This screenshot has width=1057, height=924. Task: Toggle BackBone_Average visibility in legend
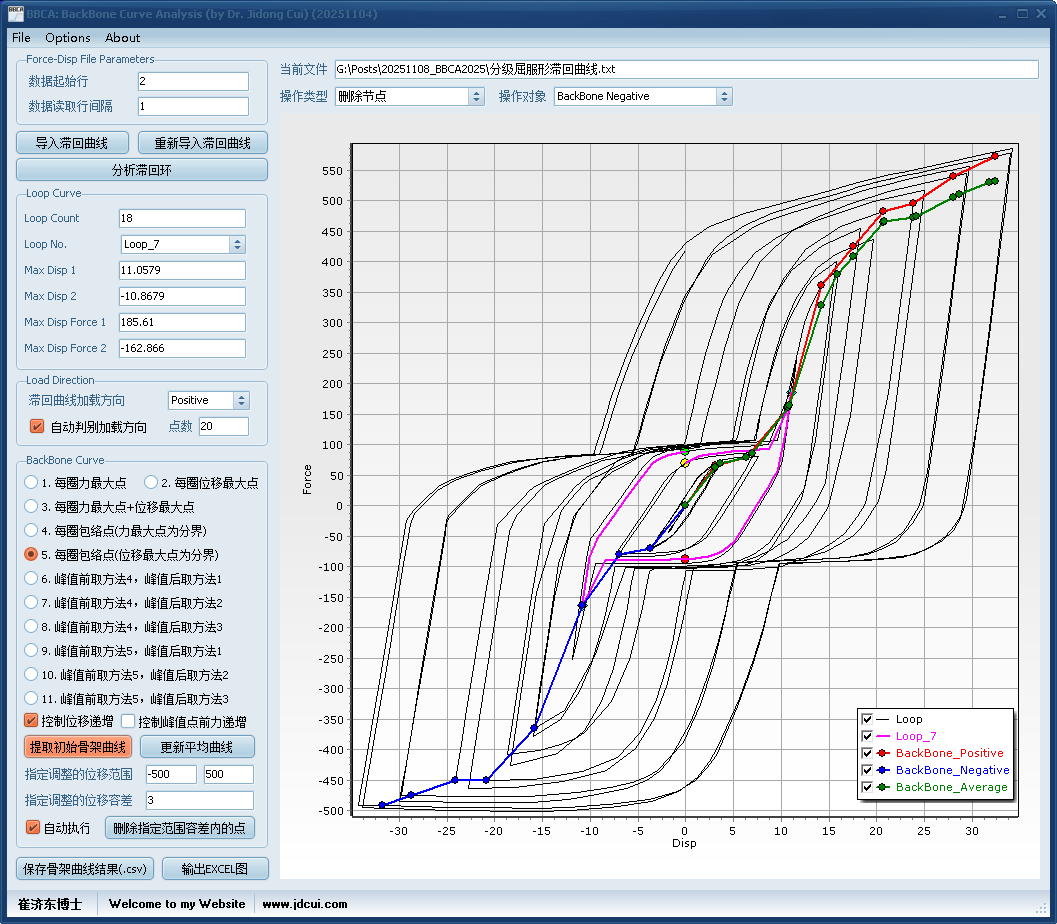point(867,787)
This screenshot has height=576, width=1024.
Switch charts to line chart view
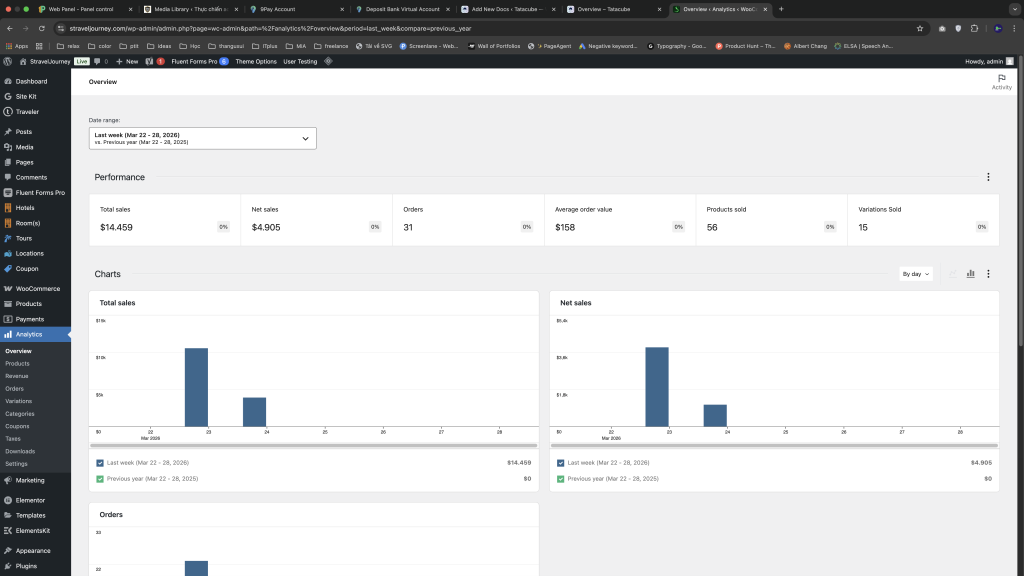pos(953,274)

○ ○ ○

What to produce: Please transcribe exactly the lines from the one containing "This screenshot has height=576, width=1024." through the final line of the data, including both, and nothing else. Pictures are to be left out.

Result for this exercise:
This screenshot has height=576, width=1024.
Switch charts to line chart view
pos(953,274)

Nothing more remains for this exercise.